• SOURCE DOCUMENT
★ ★ ★
CHIPS (Children in Need of Protection or Services)
There are several case types under the heading of CHIPS. They are child protection, truancy, runaway, delinquencies under the age of 10 years old, and voluntary placement cases. Related case types include permanency through transfer of permanent legal and physical custody to a relative and termination of parental rights.
After investigation by the county social services agency and approval by the County Attorney’s Office, which includes a determination that there is sufficient proof that the child is CHIPS , a Petition may be filed with the court. The Court Administrator's office prepares a Summons and Notice of Hearing and provides for service of Summons and Notice with the petition on the parties named in the case. A hearing Notice is also sent to participants named in the case. A case may be resolved by agreement of the parties or may require a trial before a judge. If the case goes to trial, the judge will decide whether the child is CHIPS or not.
★ ★ ★
• DIRECTIONS
1/ Answer these about the CHIPS text, one per line:
(a) Which case types fall under the heading of CHIPS?
(b) Which office prepares the Summons and Notice of Hearing?
(c) Who decides whether the child is CHIPS if the case goes to trial?
2/ Using the CHIPS text, explain in one to three sentences what must happen before a Petition may be filed with the court.
3/ Please pick up the CHIPS text where it stops and continue it.
★ ★ ★
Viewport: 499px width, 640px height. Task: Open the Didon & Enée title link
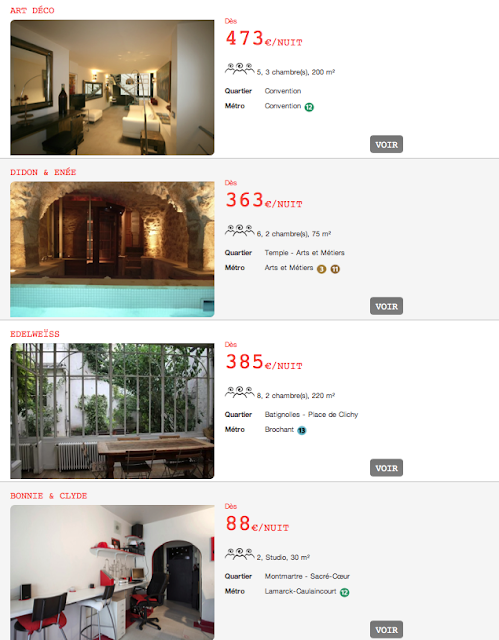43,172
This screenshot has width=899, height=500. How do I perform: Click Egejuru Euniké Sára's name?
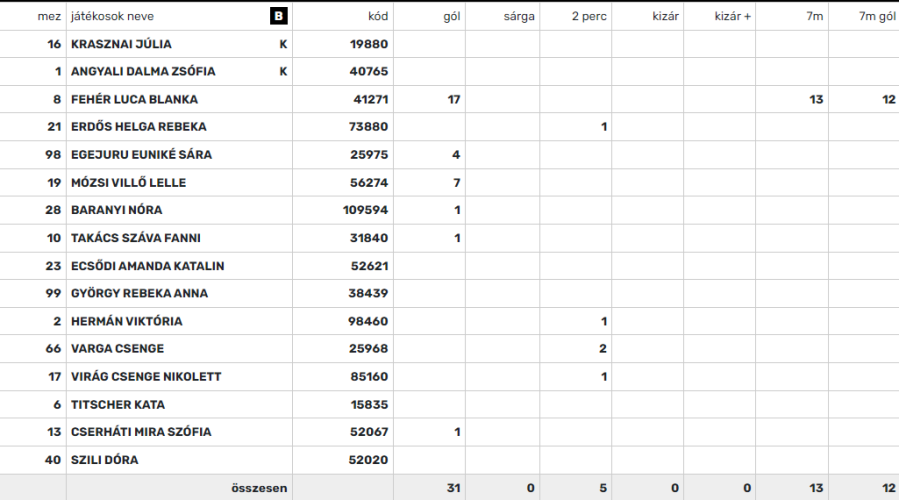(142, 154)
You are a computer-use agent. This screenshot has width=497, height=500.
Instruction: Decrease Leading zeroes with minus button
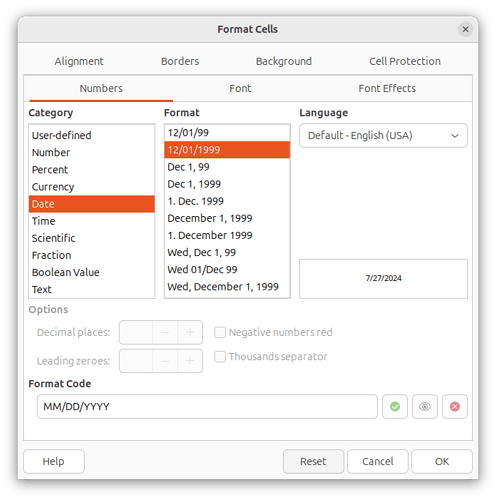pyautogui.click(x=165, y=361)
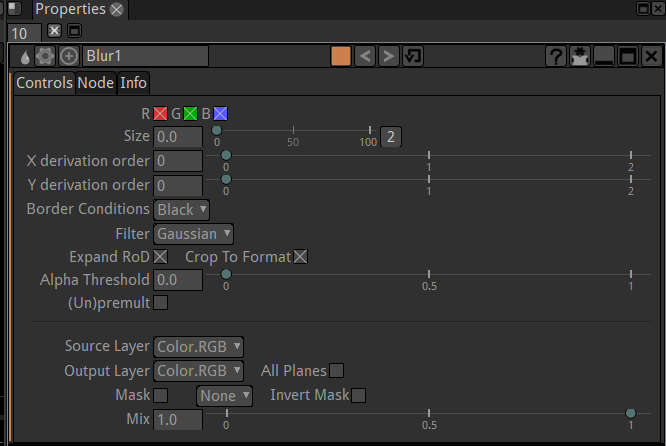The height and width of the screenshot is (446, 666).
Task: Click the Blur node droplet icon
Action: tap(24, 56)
★ ★ ★
• RESPONSES BY TASK
1/
(a) Child protection, truancy, runaway, delinquencies under the age of 10 years old, and voluntary placement cases.
(b) The Court Administrator's office.
(c) The judge.

2/ The county social services agency must investigate, and the County Attorney's Office must approve. That approval includes a determination that there is sufficient proof that the child is CHIPS.

3/
The Minnesota Juvenile Rules of Procedure
define the difference between a party in a CHIPS case and a participant. Open the tab “Juvenile Court Rules” and then open the tab “Rules of Juvenile Protection Procedure”.
Parties include the agency or individual filing the CHIPS Petition, the child’s legal custodian, the Guardian ad Litem, and any person who intervenes as a party. Parties are fully involved in the case. If the child is an Indian child, the child’s tribe must be named as a party in the case.
Participants may include the child, the child's non-custodial parent, foster parents, and relatives.
Participants have limited involvement in the case. If a participant moves to intervene in the case to become a party, the judge assigned to that case will either grant or deny that request.
The goal of a CHIPS case is to provide a child with support, so the child is safe and gets needed education, medical care, and, if needed, mental health care. Protection and services are provided by the county agency and the child’s family working together to develop a plan aimed at keeping the child safe. The agency is required to make reasonable or, in the case of an Indian child, active efforts to implement the plan and to help the child be safe.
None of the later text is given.